问题
After reading \"Java concurrent in practice\" and \"OSGI in practice\" I found a specific subject very interesting; Safe Publication. The following is from JCIP:
To publish an object safely, both the reference to the object and the object\'s state must be made visible to other threads at the same time. A properly constructed object can be safely published by:
- Initializing an object reference from a static initializer.
- Storing a reference to it into a volatile field.
- Storing a reference to it into a final field.
- Storing a reference to it into a field that is properly guarded by a (synchronized) lock.
My first question: how many java developers are aware of this (problem)? How many real world java applications are really following this, AND is this really a real problem? I have a feeling that 99% of the implemented JVMs out there are not that \"evil\", i.e. a thread is not guaranteed (in fact its practical (almost) \"impossible\") to see stale data just because the reference is not following the \"safe publication idiom\" above.
回答1:
Proportionally, it's probably fair to say that very few programmers sufficiently understand synchronization and concurrency. Who knows how many server applications there are out there right now managing financial transactions, medical records, police records, telephony etc etc that are full of synchronization bugs and essentially work by accident, or very very occasionally fail (never heard of anybody get a phantom phone call added to their telephone bill?) for reasons that are never really looked into or gotten to the bottom of.
Object publication is a particular problem because it's often overlooked, and it's a place where it's quite reasonable for compilers to make optimisations that could result in unexpected behaviour if you don't know about it: in the JIT-compiled code, storing a pointer, then incrementing it and storing the data is a very reasonable thing to do. You might think it's "evil", but at a low level, it's really how you'd expect the JVM spec to be. (Incidentally, I've heard of real-life programs running in JRockit suffering from this problem-- it's not purely theoretical.)
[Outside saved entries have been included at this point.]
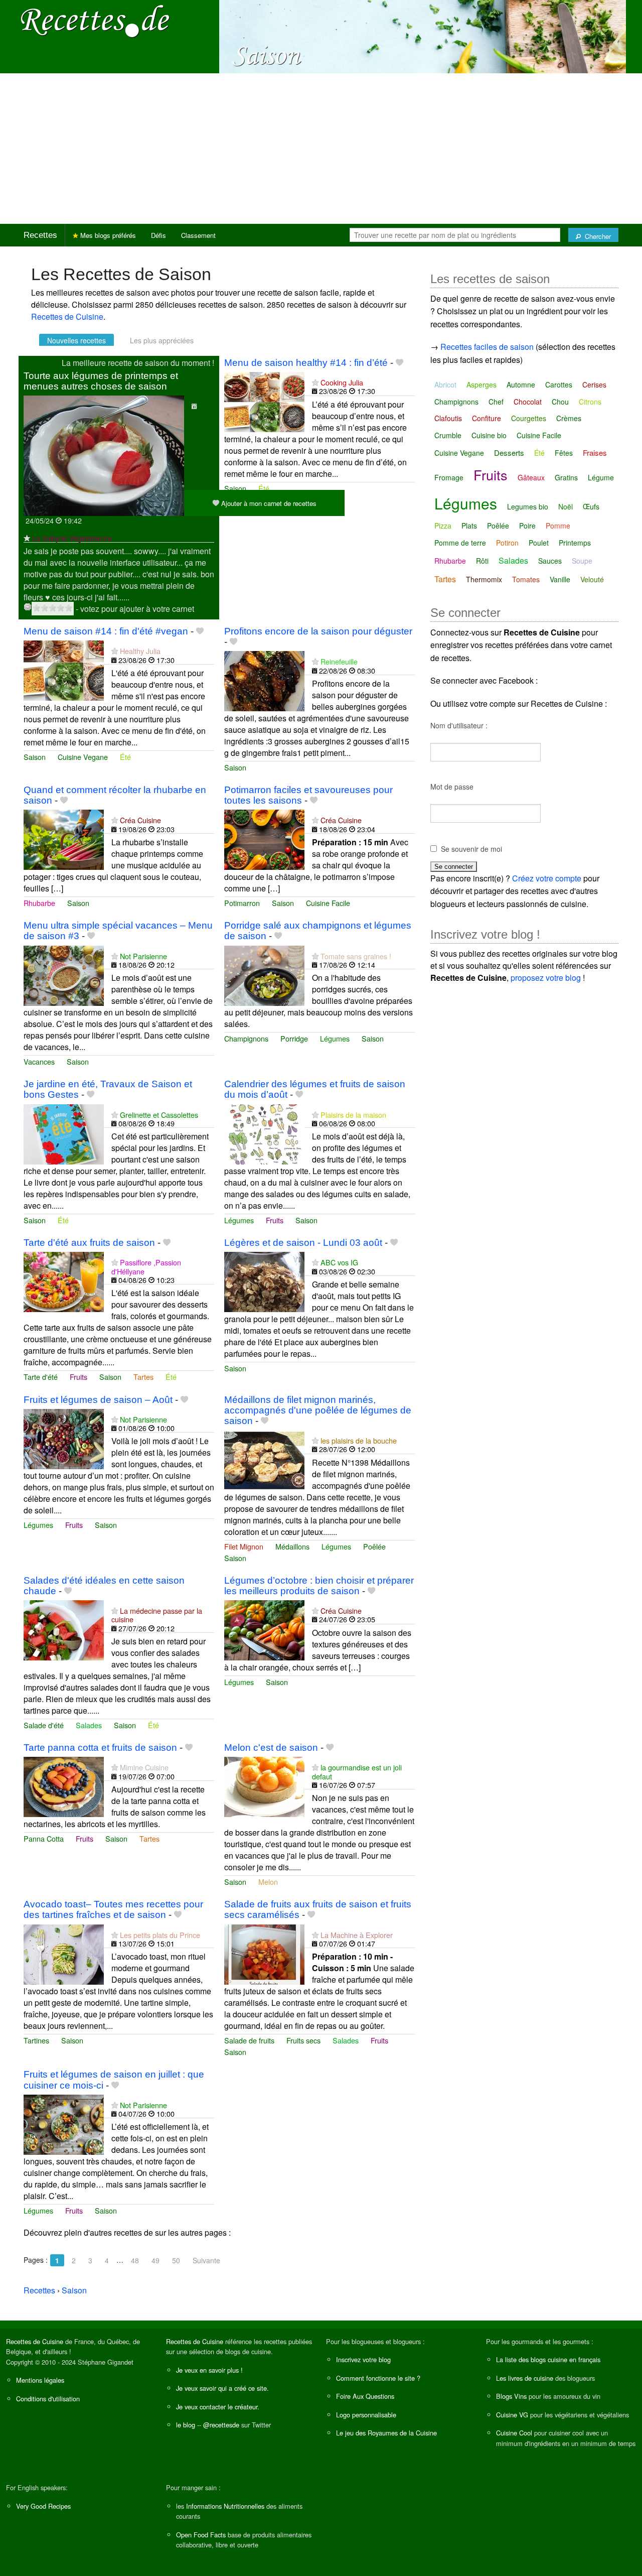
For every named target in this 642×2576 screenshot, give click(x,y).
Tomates (526, 579)
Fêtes (564, 453)
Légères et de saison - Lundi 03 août (303, 1242)
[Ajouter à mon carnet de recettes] (399, 362)
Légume (601, 477)
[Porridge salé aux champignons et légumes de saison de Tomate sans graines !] (264, 974)
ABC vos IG (339, 1262)
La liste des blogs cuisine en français (548, 2359)
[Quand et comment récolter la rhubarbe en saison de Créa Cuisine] (64, 839)
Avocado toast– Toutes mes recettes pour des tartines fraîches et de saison (113, 1909)
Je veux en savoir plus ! (209, 2370)
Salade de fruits (249, 2040)
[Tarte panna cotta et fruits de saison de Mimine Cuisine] (64, 1785)
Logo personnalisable (366, 2414)
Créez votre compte (546, 878)
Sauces (550, 561)
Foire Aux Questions (365, 2396)
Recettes (40, 235)
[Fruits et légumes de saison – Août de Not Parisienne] (64, 1438)
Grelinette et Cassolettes (159, 1114)
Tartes (143, 1376)
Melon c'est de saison (271, 1747)
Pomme (558, 526)
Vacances (39, 1061)
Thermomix (484, 579)
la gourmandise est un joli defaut (357, 1771)
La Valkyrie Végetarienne (72, 538)
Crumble (447, 435)
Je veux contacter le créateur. (217, 2406)
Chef (496, 402)
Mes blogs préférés (107, 235)
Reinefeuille (339, 661)
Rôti (482, 561)
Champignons (246, 1038)
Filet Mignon (243, 1546)
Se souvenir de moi (471, 849)
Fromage (448, 477)
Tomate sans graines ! (355, 956)
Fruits (274, 1220)
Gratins (566, 477)
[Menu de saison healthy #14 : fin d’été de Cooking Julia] (264, 401)
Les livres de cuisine (524, 2378)
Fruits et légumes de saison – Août (98, 1399)
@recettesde (221, 2424)
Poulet (539, 543)
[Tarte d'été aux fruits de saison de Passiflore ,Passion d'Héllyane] (64, 1281)
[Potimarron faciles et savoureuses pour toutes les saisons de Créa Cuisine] (264, 839)
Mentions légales (40, 2380)
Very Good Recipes (43, 2506)
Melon (268, 1881)
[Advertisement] (321, 148)
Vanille (560, 579)
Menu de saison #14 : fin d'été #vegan (106, 631)
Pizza (442, 526)
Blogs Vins (511, 2396)
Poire (527, 526)
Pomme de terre (460, 543)
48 (135, 2260)
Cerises (594, 384)
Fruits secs (303, 2040)
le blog (185, 2424)
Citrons (590, 402)
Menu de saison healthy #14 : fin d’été (306, 362)
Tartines (36, 2040)
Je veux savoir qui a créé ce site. (222, 2388)
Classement (198, 235)
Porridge (294, 1038)
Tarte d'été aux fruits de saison (89, 1242)
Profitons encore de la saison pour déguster (318, 631)
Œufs (591, 506)
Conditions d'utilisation (48, 2398)
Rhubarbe (39, 902)
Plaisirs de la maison (353, 1114)
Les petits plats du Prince (160, 1934)
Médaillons (292, 1546)
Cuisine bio (489, 435)
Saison (235, 488)
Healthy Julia (140, 651)
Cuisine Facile (328, 902)
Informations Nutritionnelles (225, 2506)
If you know that your application has synchronization bugs but isn't misbehaving in your current JVM on your current hardware, then (a) congratulations; and (b), now is the time to start "walking calmly towards the fire exit", fixing your code and educating your programmers before you need to upgrade too many components.
回答2:
"is this really a real problem?"
Yes absolutely. Even the most trivial web application has to confront issues surrounding concurrency. Servlets are accessed by multiple threads, for example.
The other issue is that threading and concurrency is very hard to handle correctly. It is almost too hard. That is why we are seeing trends emerge like transactional memory, and languages like Clojure that hopefully make concurrency easier to deal with. But we have a ways to go before these become main stream. Thus we have to do the best with what we have. Reading JCiP is a very good start.
回答3:
Firstly "safe publication" is not really an idiom (IMO). It comes straight from the language.
There have been cases of problems with unsafe publication, with use of NIO for instance.
Most Java code is very badly written. Threaded code is obviously more difficult than average line-of-business code.
回答4:
It's not a matter of being "evil". It is a real problem, and will become much more apparent with the rise of multicore architectures in the coming years. I have seen very real production bugs due to improper synchronization. And to answer your other question, I would say that very few programmers are aware of the issue, even among otherwise "good" developers.
回答5:
I would say very few programmers are away of this issue. When was the last code example you have seen that used the volatile keyword? However, most of the other conditioned mentioned - I just took for granted as best practices.
If a developer completely neglects those conditions, they will quickly encounter multi-threading errors.
回答6:
My experience (short-terming and consulting in lots of different kinds of environments Most applications I've seen) agrees with this intuition - I've never seen an entire system clearly architected to manage this problem carefully (well, I've also almost never seen an entire system clearly architected) . I've worked with very, very few developers with a good knowledge of threading issues.
Especially with web apps, you can often get away with this, or at least seem to get away with it. If you have spring-based instantiations managing your object creation and stateless servlets, you can often pretend that there's no such thing as synchronization, and this is sort where lots of applications end up. Eventually someone starts putting some shared state where it doesn't belong and 3 months later someone notices some wierd intermittent errors. This is often "good enough" for many people (as long as you're not writing banking transactions).
How many java developer are aware of this problem? Hard to say, as it depends heavily on where you work.